A single number is the whole answer: the count of lines in these entries that hold "emoji".

*** DATASET RECORDS Section Begins ***

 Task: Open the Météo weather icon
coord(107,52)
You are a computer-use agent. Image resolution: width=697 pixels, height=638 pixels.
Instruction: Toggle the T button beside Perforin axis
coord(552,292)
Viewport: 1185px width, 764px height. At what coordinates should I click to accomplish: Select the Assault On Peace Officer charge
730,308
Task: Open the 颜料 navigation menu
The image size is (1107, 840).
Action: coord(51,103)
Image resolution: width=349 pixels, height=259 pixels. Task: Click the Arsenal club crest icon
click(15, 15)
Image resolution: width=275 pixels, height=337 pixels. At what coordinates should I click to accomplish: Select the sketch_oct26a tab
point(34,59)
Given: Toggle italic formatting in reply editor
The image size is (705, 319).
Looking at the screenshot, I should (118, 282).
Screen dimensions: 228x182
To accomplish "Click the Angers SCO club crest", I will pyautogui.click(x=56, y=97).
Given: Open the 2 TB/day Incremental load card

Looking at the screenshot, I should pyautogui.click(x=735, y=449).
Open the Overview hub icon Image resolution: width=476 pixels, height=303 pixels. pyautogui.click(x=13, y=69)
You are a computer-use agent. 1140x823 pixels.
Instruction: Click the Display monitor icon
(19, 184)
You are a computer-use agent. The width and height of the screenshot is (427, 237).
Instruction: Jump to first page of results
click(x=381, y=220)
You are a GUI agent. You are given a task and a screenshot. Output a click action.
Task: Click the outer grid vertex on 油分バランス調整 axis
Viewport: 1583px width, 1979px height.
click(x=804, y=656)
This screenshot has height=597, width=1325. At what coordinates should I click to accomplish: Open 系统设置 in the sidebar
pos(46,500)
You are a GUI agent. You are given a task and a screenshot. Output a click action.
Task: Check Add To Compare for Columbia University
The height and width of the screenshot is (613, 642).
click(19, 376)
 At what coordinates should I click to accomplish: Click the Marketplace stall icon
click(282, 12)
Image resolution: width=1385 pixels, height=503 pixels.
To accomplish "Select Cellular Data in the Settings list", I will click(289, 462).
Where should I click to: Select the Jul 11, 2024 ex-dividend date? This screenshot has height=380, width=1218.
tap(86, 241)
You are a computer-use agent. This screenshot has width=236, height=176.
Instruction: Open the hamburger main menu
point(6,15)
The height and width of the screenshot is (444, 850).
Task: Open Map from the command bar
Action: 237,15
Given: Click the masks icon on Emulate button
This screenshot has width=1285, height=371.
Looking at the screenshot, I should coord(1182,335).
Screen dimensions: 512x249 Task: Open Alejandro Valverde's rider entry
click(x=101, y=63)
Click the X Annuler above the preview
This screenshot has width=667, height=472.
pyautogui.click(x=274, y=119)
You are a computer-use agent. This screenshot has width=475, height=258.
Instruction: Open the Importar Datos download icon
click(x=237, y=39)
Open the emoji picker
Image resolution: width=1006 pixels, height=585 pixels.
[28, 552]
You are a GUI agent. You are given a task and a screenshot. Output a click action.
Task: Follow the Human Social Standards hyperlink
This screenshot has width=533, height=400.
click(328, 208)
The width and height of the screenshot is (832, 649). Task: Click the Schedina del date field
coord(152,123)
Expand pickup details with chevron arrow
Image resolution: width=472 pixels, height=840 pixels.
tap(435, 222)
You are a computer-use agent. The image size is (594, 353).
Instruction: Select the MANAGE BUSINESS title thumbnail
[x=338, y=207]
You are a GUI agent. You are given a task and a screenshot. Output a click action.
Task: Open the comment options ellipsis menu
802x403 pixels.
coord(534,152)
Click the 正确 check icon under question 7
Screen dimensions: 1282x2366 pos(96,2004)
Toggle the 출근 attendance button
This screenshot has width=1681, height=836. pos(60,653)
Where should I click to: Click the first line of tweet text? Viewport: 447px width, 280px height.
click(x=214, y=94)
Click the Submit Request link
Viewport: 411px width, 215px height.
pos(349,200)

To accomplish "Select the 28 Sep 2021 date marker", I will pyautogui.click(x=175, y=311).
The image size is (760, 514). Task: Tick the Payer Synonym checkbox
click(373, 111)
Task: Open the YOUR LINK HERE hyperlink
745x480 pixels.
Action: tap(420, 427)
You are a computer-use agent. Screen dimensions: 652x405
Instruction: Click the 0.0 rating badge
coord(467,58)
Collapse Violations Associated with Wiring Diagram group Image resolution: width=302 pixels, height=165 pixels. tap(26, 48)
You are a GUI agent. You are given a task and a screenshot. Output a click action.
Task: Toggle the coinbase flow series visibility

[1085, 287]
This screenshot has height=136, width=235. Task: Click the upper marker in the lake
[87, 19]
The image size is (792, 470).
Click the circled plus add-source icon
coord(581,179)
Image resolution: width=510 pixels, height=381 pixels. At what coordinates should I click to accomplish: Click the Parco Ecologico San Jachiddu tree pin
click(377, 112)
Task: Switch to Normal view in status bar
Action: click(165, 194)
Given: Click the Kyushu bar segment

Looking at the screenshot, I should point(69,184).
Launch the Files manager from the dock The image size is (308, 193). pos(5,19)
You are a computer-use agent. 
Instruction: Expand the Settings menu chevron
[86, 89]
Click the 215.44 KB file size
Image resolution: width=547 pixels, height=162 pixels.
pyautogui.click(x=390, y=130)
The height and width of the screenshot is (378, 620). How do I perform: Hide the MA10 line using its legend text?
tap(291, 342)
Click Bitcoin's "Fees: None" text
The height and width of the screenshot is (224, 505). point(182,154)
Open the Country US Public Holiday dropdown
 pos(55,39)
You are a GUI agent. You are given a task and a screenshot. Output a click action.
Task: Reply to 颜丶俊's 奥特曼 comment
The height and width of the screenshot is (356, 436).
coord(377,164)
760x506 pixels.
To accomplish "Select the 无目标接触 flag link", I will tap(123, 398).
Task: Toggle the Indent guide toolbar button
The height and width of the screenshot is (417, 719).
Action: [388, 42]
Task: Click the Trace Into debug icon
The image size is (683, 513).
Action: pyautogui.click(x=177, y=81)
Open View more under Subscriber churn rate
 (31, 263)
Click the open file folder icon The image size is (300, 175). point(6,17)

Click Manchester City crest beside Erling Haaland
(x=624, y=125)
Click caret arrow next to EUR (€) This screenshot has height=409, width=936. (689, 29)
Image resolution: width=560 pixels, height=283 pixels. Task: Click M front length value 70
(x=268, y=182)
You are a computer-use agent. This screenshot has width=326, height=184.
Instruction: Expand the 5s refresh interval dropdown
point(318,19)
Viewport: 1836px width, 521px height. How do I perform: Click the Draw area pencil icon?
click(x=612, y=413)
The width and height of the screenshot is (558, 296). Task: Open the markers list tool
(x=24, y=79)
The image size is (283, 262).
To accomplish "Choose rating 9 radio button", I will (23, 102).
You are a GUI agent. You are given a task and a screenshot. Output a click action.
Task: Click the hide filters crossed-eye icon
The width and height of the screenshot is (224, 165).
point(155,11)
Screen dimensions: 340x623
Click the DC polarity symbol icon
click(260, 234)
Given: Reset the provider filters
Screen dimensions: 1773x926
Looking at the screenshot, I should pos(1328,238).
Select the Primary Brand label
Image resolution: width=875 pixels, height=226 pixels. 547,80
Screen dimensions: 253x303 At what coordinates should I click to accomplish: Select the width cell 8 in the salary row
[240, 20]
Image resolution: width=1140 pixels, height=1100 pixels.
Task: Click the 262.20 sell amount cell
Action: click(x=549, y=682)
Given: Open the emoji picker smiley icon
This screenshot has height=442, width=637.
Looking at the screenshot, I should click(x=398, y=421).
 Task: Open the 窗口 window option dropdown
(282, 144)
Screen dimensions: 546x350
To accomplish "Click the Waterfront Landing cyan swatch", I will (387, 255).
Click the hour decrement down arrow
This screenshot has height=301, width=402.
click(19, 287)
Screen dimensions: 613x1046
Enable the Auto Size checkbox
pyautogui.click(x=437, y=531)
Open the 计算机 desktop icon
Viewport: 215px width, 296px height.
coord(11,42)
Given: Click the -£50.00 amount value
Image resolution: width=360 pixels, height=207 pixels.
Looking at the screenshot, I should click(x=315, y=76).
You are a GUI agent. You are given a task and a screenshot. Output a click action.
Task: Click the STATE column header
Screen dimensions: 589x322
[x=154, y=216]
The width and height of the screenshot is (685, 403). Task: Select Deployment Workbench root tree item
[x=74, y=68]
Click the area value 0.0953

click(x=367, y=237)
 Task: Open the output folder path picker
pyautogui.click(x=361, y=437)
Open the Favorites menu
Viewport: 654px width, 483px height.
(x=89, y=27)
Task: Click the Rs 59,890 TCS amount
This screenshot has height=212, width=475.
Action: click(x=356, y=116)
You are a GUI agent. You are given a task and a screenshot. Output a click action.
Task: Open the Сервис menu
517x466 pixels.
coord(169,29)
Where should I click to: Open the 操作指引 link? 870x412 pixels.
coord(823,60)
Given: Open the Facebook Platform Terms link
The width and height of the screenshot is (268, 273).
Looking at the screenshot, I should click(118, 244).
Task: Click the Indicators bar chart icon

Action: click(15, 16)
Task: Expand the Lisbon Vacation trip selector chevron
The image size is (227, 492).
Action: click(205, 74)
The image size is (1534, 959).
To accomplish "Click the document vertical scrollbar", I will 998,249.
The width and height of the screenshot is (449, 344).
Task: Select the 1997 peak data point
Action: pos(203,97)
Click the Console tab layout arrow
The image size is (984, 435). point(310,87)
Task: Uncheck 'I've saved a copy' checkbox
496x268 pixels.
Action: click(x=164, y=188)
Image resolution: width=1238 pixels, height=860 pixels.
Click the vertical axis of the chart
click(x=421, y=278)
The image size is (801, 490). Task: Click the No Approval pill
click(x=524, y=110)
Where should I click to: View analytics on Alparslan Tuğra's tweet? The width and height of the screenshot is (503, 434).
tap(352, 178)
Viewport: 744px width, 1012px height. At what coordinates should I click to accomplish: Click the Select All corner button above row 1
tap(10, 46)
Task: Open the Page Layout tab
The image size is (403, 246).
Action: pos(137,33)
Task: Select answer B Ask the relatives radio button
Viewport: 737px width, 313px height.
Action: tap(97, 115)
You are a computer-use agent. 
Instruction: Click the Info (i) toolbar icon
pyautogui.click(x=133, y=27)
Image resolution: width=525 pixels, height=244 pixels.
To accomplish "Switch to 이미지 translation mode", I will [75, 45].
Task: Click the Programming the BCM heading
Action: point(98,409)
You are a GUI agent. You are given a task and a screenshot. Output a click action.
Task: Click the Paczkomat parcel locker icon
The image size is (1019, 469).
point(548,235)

*** DATASET RECORDS Section Ends ***

## OUTPUT FOR THIS EXERCISE:
2